Seattle, Washington, United States
LLM-Powered Routines
* Designed and implemented an LLM-driven service to create Alexa Routines, focusing on scalable, configuration-driven code which can handle hundreds of API formats.
* Partnered with science teams to generate supervised fine tuning (SFT) and in-context learning (ICL) training data, evaluate model output, and overcome LLM limitations such as hallucinations and non-determinism. Altogether, increased model accuracy from 58% to 94%, unblocking project launch.

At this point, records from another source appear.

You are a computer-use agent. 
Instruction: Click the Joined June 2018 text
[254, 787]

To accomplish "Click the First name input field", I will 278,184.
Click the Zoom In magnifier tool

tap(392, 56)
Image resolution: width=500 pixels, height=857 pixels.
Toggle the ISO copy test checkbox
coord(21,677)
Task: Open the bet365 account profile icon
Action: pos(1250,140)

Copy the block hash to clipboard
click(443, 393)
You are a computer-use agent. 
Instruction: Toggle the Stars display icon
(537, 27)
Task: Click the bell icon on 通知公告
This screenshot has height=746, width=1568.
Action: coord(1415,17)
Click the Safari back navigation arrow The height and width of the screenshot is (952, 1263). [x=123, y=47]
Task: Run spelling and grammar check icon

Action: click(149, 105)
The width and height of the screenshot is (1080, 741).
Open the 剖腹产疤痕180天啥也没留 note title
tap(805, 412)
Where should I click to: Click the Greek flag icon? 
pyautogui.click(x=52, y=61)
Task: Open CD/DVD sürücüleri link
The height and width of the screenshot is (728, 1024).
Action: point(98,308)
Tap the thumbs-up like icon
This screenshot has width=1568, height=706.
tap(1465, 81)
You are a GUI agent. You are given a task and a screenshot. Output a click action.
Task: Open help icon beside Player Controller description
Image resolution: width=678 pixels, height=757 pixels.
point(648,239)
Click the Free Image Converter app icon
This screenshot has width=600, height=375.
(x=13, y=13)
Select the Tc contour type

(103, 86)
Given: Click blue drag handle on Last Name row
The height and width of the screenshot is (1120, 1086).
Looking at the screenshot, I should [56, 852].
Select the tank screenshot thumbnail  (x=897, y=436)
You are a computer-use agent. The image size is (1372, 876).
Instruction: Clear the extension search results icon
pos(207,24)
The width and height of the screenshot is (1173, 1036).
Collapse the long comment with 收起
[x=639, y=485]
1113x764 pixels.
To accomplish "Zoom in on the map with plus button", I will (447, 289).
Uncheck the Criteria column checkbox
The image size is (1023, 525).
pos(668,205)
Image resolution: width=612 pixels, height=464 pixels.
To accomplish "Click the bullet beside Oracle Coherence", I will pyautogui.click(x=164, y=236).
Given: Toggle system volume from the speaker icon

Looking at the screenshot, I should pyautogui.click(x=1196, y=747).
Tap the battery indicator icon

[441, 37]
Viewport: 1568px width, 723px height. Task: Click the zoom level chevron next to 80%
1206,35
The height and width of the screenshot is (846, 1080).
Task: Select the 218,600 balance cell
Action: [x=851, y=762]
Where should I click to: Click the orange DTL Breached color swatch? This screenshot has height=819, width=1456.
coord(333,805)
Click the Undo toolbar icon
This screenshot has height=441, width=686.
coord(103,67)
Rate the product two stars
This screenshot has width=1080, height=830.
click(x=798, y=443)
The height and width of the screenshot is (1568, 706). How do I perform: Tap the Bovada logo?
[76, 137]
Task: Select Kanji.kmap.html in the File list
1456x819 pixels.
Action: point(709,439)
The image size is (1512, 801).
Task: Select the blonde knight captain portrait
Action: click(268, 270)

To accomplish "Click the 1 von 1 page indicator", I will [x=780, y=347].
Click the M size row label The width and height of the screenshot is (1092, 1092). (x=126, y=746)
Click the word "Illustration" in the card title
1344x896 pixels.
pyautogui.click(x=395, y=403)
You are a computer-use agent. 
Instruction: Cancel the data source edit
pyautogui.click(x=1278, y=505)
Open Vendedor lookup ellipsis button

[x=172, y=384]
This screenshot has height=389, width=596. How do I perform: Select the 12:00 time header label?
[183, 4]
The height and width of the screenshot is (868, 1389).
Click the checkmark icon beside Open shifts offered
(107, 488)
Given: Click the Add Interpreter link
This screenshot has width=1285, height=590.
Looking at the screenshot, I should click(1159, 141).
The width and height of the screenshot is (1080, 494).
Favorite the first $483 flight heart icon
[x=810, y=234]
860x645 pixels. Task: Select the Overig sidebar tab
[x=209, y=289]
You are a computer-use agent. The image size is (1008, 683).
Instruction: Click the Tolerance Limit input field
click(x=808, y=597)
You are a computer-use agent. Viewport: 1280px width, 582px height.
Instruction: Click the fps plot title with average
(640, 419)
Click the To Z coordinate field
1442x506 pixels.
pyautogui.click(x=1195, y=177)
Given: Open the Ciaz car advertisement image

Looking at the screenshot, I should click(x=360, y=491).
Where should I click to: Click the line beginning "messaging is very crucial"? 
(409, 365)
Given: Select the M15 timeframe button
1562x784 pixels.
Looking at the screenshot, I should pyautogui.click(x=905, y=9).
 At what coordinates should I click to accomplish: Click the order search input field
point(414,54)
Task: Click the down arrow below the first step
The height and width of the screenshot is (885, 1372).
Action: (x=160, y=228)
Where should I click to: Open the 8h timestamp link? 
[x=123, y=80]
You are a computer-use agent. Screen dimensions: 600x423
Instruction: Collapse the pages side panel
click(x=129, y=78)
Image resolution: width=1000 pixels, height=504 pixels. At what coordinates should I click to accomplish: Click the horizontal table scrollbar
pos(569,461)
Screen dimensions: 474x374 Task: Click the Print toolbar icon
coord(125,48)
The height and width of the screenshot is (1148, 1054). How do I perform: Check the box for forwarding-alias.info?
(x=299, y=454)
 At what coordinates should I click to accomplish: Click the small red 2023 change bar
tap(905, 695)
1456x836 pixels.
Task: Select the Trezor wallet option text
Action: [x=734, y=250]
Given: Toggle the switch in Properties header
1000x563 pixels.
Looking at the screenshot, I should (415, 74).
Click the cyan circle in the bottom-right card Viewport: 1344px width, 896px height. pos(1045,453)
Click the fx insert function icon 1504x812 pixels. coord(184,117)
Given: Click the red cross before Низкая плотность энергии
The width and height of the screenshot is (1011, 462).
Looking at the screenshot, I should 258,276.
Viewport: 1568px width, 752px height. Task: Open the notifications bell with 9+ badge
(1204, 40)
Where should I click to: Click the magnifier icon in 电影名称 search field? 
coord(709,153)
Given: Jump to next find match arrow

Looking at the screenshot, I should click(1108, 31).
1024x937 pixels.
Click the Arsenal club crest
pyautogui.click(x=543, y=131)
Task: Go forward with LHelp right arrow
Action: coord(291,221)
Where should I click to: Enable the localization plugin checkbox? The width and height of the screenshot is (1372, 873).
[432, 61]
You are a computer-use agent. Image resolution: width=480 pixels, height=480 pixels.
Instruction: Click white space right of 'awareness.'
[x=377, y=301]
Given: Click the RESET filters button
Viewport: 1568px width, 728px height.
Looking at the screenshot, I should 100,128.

Routine Recommendation Builder
* Redesigned data stores and APIs used to suggest Routines to customers, accelerating recommendation creation, simplifying data contracts, and facilitating personalized recommendations and embedded upsells within Routines.
* Led a team of 5 developers to build an internal website tool for no-code creation of Routine recommendations. Website reduced the creation timeline from 4 weeks to 1 week and enabled project managers to quickly build dozens of recommendations, driving adoption by millions of customers and achieving our yearly engagement goals.
Leadership and Operational
* Managed 2 full-time employees and 1 intern for 6 months and mentored multiple other entry-level engineers and interns.
* Responded to customer-impacting experience-breaking events and addressed service operation issues as part of a cross-team on call rotation.